Certains événements sont simplement des parties émergées d’icebergs. Ce soir, les Arènes de Fréjus accueillent un concert pas comme les autres. Parce qu’il s’agit de rock, déjà, et que la Patrouille de l’événement a enfin décidé (ou plutôt, a eu moyen) de piocher dans le patrimoine de la contre-culture française pour nous proposer quelque-chose d’original. Ce sera La Souris Déglinguée. Un concert à part, aussi, parce qu’il est caritatif : Taï-Luc, leader du groupe, est très attaché à un projet de sauvegarde de population en Birmanie. Une rébellion contre la junte birmane, financée par autre chose que l’argent du trafic, dans un triangle d’or où la drogue, la prostitution et les armes font la loi. Alexandre De Toulmon, porte-parole de lassociation Village Karenni, évoque les objectifs de lassociation ainsi que le concert de La Souris Déglinguée, dont une partie des bénéfices sera reversée à Village Karenni.

 

Pouvez-vous présenter votre association ?

 

C’est une association française créée il y a un an, le projet en lui-même est antérieur à l’association. Elle a pour but de contribuer au développement de l’état Karreni qui fait partie de la Birmanie. On s’appuie sur les organisations qui étaient déjà présentes, on ne crée pas notre propre structure.

 

Comment les aidez-vous ?

 

Le but n’est pas de jouer au père Noël en leur donnant tout rapidement, mais plutôt de leur donner les moyens pour qu’ils puissent se développer. Pour l’instant, cela passe par de l’aide matérielle pure et simple qui leur permet de développer leur système agricole. Par la suite, le but est d’aider et de piloter pour qu’ils construisent un système agricole leur permettant de vivre.

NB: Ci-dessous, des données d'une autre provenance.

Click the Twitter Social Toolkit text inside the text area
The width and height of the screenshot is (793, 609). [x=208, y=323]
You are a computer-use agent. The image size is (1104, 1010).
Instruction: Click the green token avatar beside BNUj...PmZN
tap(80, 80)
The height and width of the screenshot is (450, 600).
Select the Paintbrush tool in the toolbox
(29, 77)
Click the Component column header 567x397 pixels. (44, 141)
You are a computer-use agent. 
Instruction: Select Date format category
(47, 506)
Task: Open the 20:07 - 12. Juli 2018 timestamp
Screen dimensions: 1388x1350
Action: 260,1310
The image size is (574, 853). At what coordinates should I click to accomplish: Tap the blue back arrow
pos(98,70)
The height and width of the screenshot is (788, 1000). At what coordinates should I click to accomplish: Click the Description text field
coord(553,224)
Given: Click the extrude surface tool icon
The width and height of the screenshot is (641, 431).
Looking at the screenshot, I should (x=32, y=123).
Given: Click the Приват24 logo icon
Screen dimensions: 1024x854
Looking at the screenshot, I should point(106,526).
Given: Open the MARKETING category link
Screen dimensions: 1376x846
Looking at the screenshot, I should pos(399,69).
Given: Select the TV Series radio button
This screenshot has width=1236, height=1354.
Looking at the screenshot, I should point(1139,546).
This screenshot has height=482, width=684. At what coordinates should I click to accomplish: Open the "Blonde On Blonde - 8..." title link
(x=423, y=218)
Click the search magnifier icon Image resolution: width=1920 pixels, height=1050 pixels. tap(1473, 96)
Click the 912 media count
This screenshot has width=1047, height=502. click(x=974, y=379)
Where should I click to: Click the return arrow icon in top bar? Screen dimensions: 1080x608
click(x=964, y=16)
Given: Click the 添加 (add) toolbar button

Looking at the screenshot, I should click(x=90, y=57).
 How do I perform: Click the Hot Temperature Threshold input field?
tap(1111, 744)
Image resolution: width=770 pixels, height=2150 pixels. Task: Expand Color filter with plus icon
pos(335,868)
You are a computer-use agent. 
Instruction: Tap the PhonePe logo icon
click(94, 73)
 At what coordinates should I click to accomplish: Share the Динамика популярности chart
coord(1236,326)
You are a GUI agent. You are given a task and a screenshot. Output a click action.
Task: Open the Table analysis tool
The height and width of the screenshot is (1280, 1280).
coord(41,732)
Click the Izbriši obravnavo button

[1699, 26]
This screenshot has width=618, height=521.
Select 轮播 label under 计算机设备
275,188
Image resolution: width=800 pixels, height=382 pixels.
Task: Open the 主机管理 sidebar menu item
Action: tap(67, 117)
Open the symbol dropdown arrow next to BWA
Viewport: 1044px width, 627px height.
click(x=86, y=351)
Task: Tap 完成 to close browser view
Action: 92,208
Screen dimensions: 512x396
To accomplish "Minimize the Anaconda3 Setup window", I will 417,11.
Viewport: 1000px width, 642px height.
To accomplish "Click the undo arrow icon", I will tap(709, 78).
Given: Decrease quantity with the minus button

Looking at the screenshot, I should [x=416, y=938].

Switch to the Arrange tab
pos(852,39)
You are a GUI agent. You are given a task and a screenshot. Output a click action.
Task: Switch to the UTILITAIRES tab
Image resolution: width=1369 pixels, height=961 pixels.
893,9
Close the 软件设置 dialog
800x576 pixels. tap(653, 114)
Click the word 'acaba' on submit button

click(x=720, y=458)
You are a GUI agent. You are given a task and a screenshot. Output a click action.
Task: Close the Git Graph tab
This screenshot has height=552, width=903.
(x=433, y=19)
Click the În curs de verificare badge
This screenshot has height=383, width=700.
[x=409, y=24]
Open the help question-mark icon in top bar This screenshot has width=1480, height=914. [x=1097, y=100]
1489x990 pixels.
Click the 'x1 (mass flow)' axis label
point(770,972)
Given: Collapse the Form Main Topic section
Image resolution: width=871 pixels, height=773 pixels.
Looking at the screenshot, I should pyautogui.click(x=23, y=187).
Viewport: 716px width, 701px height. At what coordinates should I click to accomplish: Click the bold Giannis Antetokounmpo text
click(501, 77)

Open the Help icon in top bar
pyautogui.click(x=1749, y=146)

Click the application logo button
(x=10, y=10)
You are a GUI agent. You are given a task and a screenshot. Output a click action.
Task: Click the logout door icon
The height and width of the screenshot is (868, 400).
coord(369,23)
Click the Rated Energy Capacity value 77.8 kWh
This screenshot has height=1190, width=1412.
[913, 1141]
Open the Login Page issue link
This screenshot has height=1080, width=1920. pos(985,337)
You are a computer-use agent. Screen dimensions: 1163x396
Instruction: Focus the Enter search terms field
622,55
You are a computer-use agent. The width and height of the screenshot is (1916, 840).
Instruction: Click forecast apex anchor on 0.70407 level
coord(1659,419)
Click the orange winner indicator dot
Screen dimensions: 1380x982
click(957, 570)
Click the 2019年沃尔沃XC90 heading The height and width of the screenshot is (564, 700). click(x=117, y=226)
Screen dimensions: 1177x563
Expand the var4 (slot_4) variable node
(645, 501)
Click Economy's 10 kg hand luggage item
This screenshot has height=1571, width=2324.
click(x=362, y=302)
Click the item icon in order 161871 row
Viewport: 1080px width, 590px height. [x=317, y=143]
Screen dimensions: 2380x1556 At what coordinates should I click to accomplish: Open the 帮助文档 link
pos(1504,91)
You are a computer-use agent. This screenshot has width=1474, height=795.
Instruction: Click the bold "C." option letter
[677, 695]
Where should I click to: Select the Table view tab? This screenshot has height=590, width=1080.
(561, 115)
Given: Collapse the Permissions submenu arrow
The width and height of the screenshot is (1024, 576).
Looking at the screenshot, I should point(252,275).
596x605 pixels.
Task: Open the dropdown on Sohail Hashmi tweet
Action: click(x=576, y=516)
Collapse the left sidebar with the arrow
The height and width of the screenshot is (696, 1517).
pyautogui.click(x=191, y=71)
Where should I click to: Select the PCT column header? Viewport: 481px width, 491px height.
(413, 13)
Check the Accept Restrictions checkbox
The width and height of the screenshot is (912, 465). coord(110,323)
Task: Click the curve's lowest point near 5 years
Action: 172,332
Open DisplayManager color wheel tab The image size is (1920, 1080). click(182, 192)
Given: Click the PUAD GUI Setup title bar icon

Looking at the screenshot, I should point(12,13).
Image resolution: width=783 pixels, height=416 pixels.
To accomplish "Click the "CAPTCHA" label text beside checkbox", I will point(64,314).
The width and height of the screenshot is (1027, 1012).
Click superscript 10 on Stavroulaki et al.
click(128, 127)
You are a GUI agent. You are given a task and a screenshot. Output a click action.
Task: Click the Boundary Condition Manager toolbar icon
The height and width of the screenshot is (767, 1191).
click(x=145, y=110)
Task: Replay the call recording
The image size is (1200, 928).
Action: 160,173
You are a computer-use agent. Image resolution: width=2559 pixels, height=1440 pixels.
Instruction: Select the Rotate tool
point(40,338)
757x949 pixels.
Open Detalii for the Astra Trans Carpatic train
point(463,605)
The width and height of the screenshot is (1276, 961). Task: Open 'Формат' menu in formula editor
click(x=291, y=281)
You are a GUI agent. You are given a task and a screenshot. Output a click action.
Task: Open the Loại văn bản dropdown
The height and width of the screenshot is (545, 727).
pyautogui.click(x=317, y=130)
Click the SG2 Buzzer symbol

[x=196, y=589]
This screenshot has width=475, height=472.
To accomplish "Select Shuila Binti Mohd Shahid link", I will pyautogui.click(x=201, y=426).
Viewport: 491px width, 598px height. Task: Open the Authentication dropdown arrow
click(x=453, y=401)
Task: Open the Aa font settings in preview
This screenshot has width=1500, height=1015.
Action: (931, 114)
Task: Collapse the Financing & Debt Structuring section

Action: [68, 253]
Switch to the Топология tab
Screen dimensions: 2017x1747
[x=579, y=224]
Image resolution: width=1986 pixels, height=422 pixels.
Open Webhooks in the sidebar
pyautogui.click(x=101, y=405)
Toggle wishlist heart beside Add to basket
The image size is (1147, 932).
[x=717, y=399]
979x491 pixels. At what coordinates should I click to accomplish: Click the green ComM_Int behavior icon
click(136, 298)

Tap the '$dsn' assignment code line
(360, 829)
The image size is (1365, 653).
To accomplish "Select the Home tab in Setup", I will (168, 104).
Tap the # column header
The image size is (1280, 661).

Pour l’instant, on travaille sur cela, mais aussi sur le développement scolaire avec les orphelinats et pensionnats, les soutenir financièrement afin qu’ils puissent continuer à être scolarisés.

 

Comment peut-on vous faire don ?

 

Sur le site internet de l’association, il y a un lien paypal. On avait lancé une campagne de Crowdfounding sur Kiss Kiss Bank Bank qui n’avait pas très bien marché, car on a pas un réseau énorme. De plus, la cause Karreni est assez méconnue du monde occidental. On a pour l’instant un petit réseau de donateurs qui nous ont aidé pour les projets et le but, c’est de l’étendre au maximum.

 

Ce que vous recevez actuellement est-il loin d’être suffisant pour couvrir vos besoins ?

 

Jusqu’à présent, on a reçu de quoi monter un projet pilote qui a permis la construction d’un village. Cela permet d’aider environ 500 personnes. Après, l’état Karenni c’est 300 000 habitants.

 

Vous travaillez souvent avec des artistes ?

 

Non, c’est la première fois, dans l’association, on est un petit groupe d’ami et on connaissait tous ce groupe-là. On a été amené à rencontre Taï-Luc le chanteur, c’est le seul chanteur français et peut-être même international à avoir chanté sur les problèmes des Karen. Les Karen et les Karreni ont une histoire similaire et les mêmes relations conflictuelles avec le gouvernement birman. Du coup Taï-Luc a été réceptif à notre projet.